The crowd filled City Hall about a third full, and over the course of their nearly 30-minute set, we recognized a few songs, "Frenchy's" and "Lovely Allen," both off their full-length debut—songs that also appeared on their 2007 EP.
Nonetheless, for an instrumental set of escalating experimental jamz, it garnered a good crowd response. Already, we noticed said "crowd," full of greater racial diversity than one experienced at "most shows," and also full of young, three-weeks-into-turning-21 drinkers who twirled each other, wore outfits that were totally from Forever 21, and generally worked the whole hipsters trying to get away with it shtick that explains so many getups inspired by decades not actually lived/experienced. (Boots with orange fishnet socks and a turquoise onesie?
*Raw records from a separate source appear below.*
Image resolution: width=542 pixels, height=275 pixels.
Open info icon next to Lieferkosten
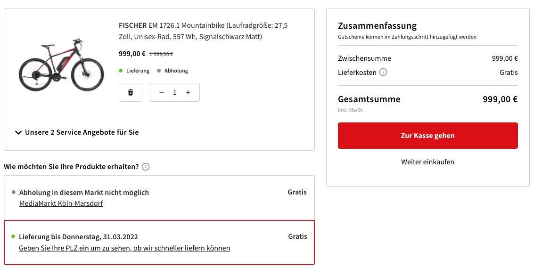click(383, 72)
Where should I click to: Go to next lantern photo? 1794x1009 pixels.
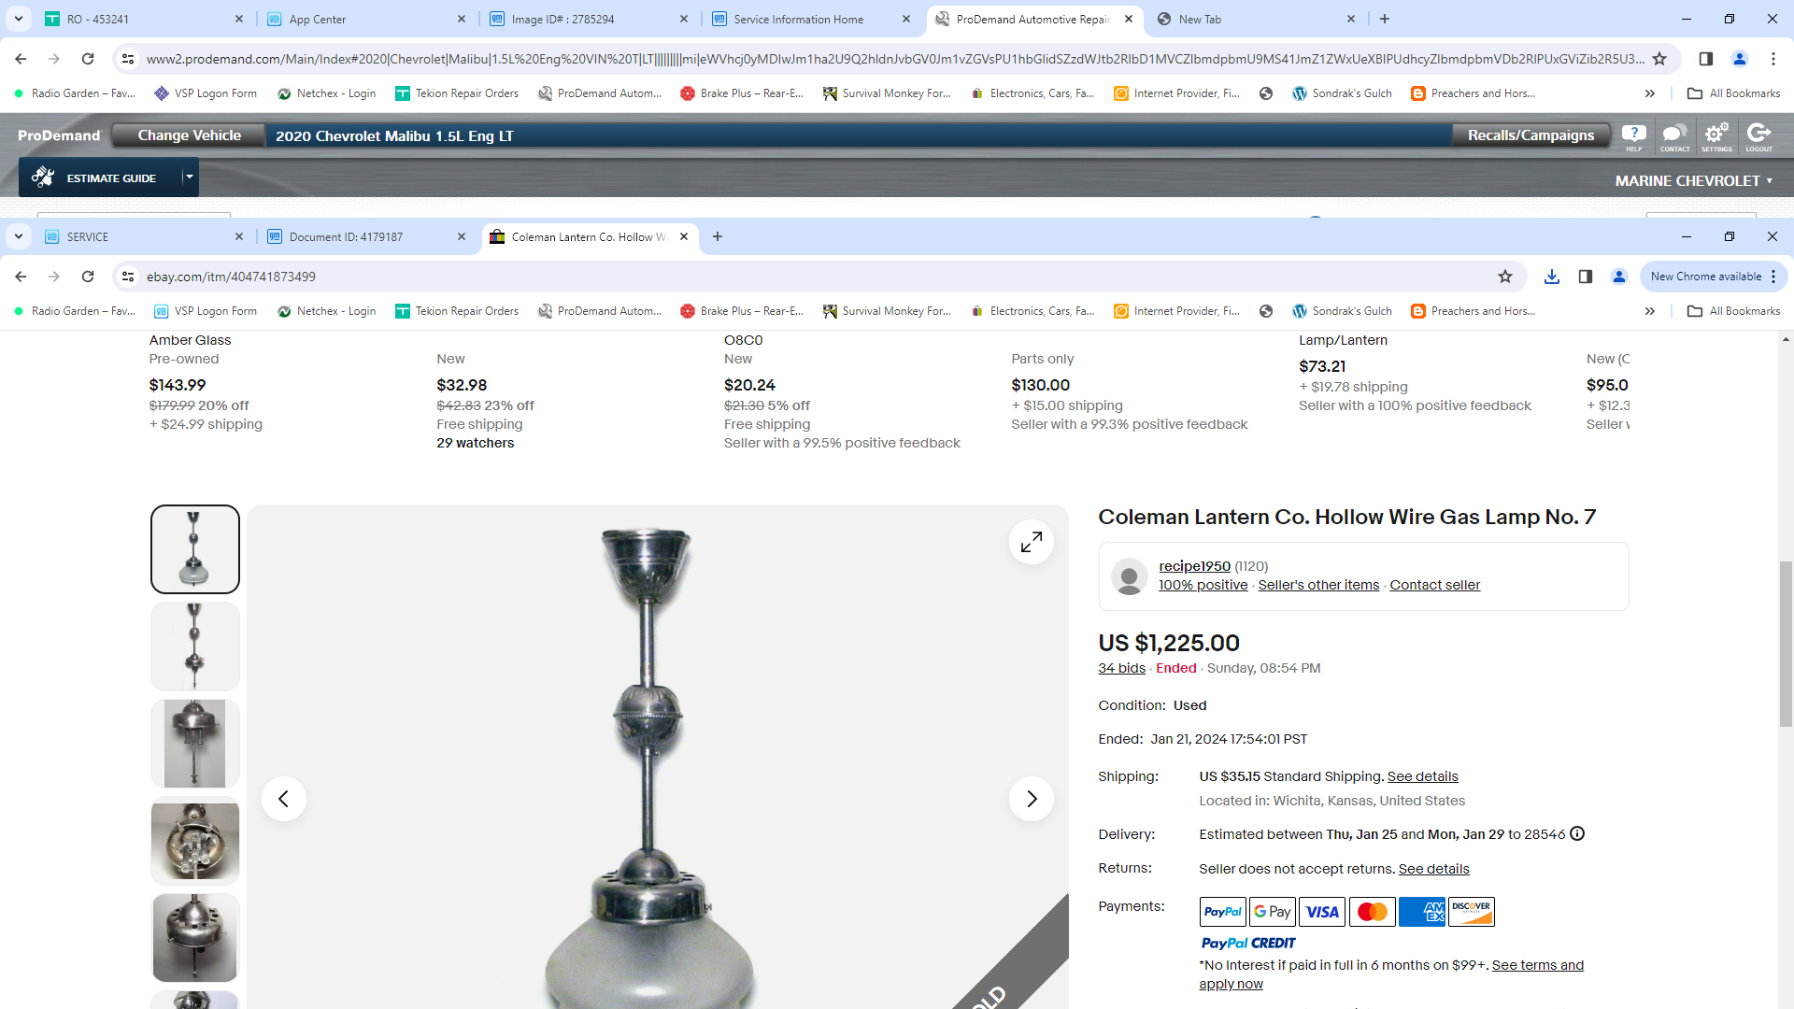coord(1031,799)
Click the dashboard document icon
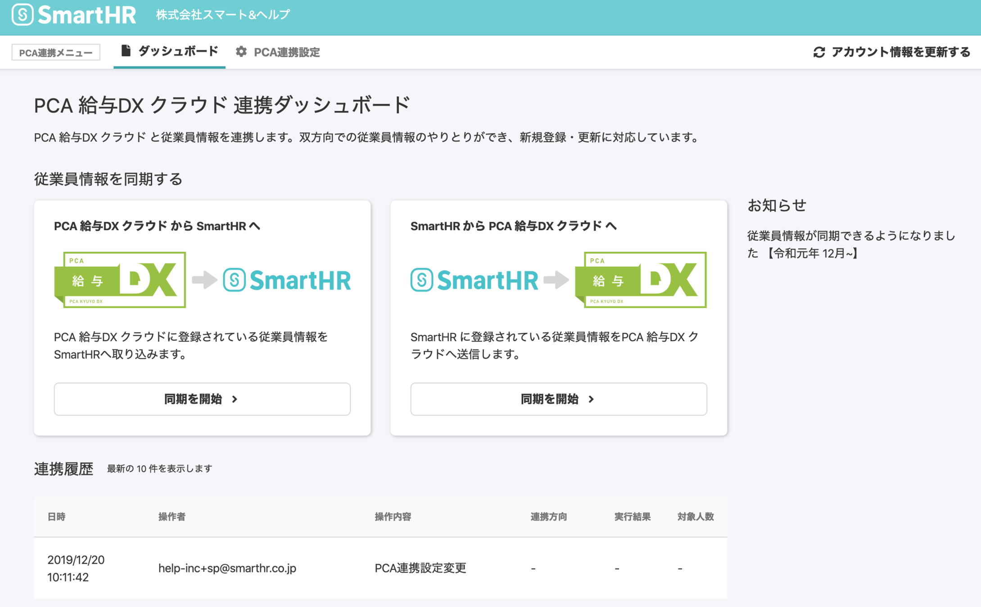 pyautogui.click(x=126, y=51)
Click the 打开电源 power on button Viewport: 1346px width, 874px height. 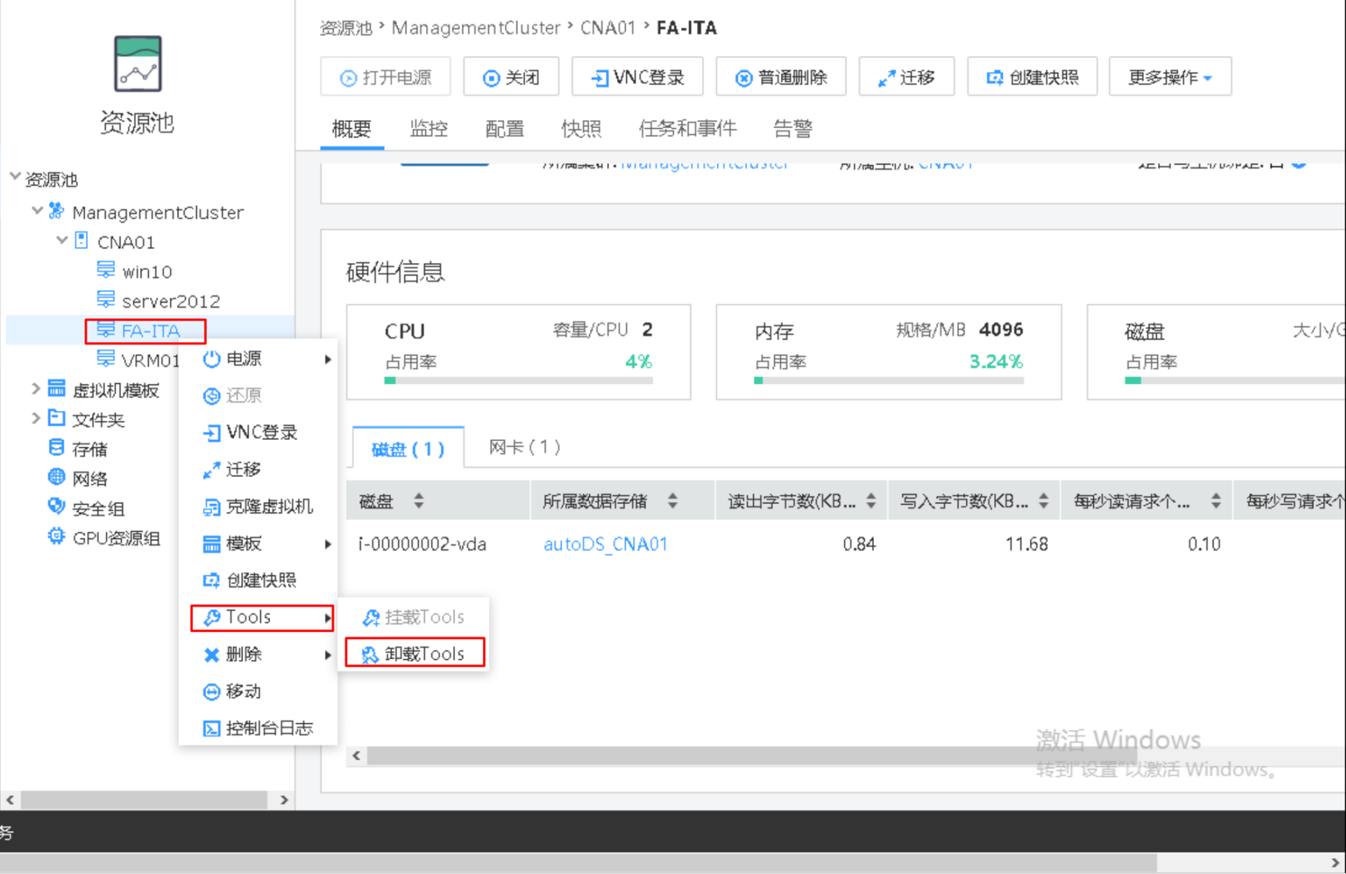385,76
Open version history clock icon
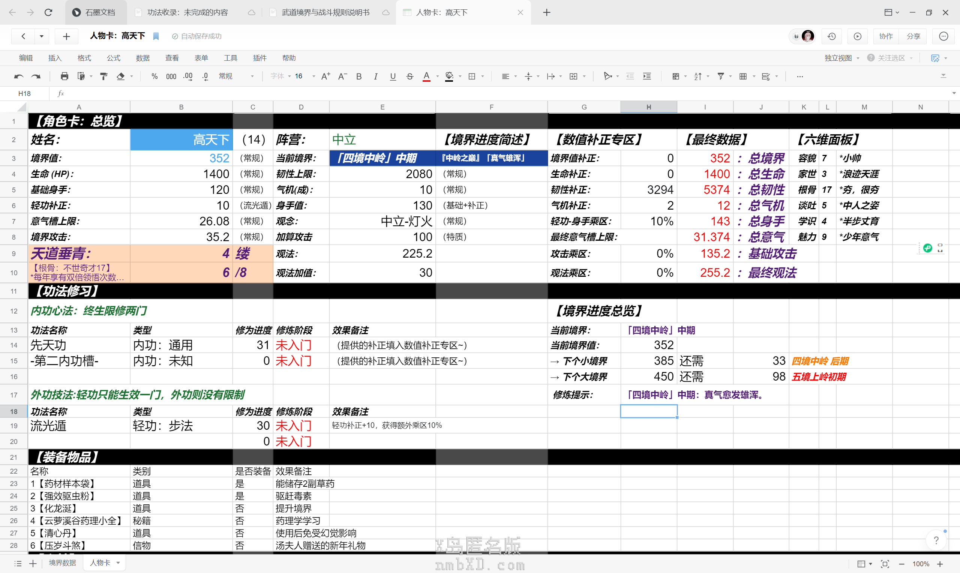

Gross.)
Yes, we're talking about the '80s. People surely born no sooner than 1990 were spotted in Day-Glo, puffy jackets, pixelated logos, metallic shirts and metallic pants(!) and your general run-of-the-mill thriftstore rejects that the London nu-rave scene made popular again. That means headbands.
But it was a pulsating, mutating beat of awesome with Holy Fuck, and we found ourselves wishing that we still dosed up, or at least got really high sometimes. Soon, the set was over, and next, M.I.A.'s DJ Million $ Mano took the stage and launched into a pop-friendly set, beginning with Three 6 Mafia (as a shout-out to Tennessee), as well as Bell Biv Devoe (yep, "Poison"), Salt 'n' Pepa, The Outfield and a remix of Justice's smash hit "D.A.N.C.E." The club filled in, people looked like they suddenly wanted to draaaaaank and bodies were movin'. From here to Vanderbilt, people from all walks of life were workin' what their mama's gave them. M.I.A.'s music really is border-crossing, if you allow that to include crossing zip codes.
As the beats throbbed, people waved their hands in the air and got all stumbly and rowdy for M.I.A. It was 9:45 p.m.
When M.I.A. finally took the stage just after 10 p.m., she followed a backdrop video that played the radical election speech of Kouichi Touyama, a left-wing dissident who ran for Tokyo governor recently, and essentially indicated that elections are useless because they only cater to the majority, and that the country should be destroyed. A few people booed, but as the speech got nuttier and nuttier, the crowd cheered. We assume that's because white college kids will cheer for anything being destroyed.
Then M.I.A. came out in a shiny jacket of her own and said: "I didn't do a soundcheck today. So this is as real as you're gonna fuckin' get me, Nashville." She launched into "Bamboo Banga" and then "World Town" and played a set that incorporated Kala and Arular, all in front of a huge streaming video of machine guns, third-world images, Contra-looking palm trees, dancing and general Nintendo-like images, logos, lasers and gunnnnzzz.
The beats were hot and the thumps were primal, and we were treated to "Pull Up the People," the luscious "Sunshowers" that gave her backing vocalist a chance to belt it on the chorus and "$20," which has M.I.A. covering the Pixies' "Where Is My Mind." Then it was "$10" off her first record, a song about child prostitution that is oddly totally danceable and brought a big crowd of people on stage to shake their money makers.
That's the thing about M.I.A.: Violent terrorism never sounded so damn fun. Same goes for infectious disease: "Bird Flu" was a big hit, and an encore brought "Galang"—and crowd-surfing. Then we got "Amazon" and the big finish was of course the gunshots-for-beats "Paper Planes."